Could the answer be, that since the left side of the equation is the final remainder of a Taylor series and a Taylor series converges to a certain function, then that remainder would ideally converge to zero?
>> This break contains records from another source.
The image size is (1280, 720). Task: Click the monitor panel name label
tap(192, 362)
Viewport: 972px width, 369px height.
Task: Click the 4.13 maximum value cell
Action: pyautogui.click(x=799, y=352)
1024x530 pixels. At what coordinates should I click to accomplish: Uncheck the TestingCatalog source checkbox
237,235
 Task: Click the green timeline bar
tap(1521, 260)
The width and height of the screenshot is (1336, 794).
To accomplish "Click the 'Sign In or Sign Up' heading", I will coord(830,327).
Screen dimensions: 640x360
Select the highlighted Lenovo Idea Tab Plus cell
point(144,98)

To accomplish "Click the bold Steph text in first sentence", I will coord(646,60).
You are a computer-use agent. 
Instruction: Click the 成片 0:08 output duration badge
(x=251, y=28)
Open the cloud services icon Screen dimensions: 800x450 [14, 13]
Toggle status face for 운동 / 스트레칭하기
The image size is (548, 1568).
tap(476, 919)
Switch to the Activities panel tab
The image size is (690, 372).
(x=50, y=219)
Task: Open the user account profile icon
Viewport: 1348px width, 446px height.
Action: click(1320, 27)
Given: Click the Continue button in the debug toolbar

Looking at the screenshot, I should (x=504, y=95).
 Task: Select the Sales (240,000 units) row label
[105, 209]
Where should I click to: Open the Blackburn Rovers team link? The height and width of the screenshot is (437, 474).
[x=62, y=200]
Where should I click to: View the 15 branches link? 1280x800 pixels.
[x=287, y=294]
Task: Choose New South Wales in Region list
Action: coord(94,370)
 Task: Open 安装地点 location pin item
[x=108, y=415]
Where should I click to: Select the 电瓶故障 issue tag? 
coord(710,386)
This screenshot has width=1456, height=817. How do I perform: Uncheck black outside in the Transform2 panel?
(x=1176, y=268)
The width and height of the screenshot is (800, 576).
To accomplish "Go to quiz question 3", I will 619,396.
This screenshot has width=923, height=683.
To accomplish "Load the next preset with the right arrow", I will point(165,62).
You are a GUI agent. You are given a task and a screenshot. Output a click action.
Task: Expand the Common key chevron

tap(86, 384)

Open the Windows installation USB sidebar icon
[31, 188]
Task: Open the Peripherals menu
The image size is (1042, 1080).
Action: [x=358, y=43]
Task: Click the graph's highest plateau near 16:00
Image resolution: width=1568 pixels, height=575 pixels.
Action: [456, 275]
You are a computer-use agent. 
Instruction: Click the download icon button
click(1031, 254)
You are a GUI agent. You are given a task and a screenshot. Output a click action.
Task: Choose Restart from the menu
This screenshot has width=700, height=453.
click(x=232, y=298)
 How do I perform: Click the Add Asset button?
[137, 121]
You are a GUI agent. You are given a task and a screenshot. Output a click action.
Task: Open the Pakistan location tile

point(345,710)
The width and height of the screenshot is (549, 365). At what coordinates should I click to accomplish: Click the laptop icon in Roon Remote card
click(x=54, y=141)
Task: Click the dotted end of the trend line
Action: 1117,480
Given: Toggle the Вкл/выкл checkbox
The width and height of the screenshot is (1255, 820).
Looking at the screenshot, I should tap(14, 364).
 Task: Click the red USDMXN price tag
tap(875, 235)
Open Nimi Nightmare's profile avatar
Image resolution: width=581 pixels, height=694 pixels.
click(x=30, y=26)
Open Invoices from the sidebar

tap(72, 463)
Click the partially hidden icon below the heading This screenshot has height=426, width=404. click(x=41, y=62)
Use the Taylor formula with the integral form of the remainder term $$ f(x)=f(x_0)+f'(x_0)(x-x_0)+\ldots+\frac{f^{(n-1)}(x_0)(x-x_0)^{n-1}}{(n-1)!} \\ +\int_{x_0}^x\frac{f^{(n)}(s)(x-s)^{n-1}}{(n-1)!}ds. $$ Now substitute $s=x_0+t(x-x_0)$ in the remainder term to get $$ \int_{x_0}^x\frac{f^{(n)}(s)(x-s)^{n-1}}{(n-1)!}ds=(x-x_0)^n\int_0^1\frac{f^{(n)}(x_0+t(x-x_0))(1-t)^{n-1}}{(n-1)!}dt $$ to see that indeed the quotient is a continuous function as long as $f$ is $n$ times continuously differentiable.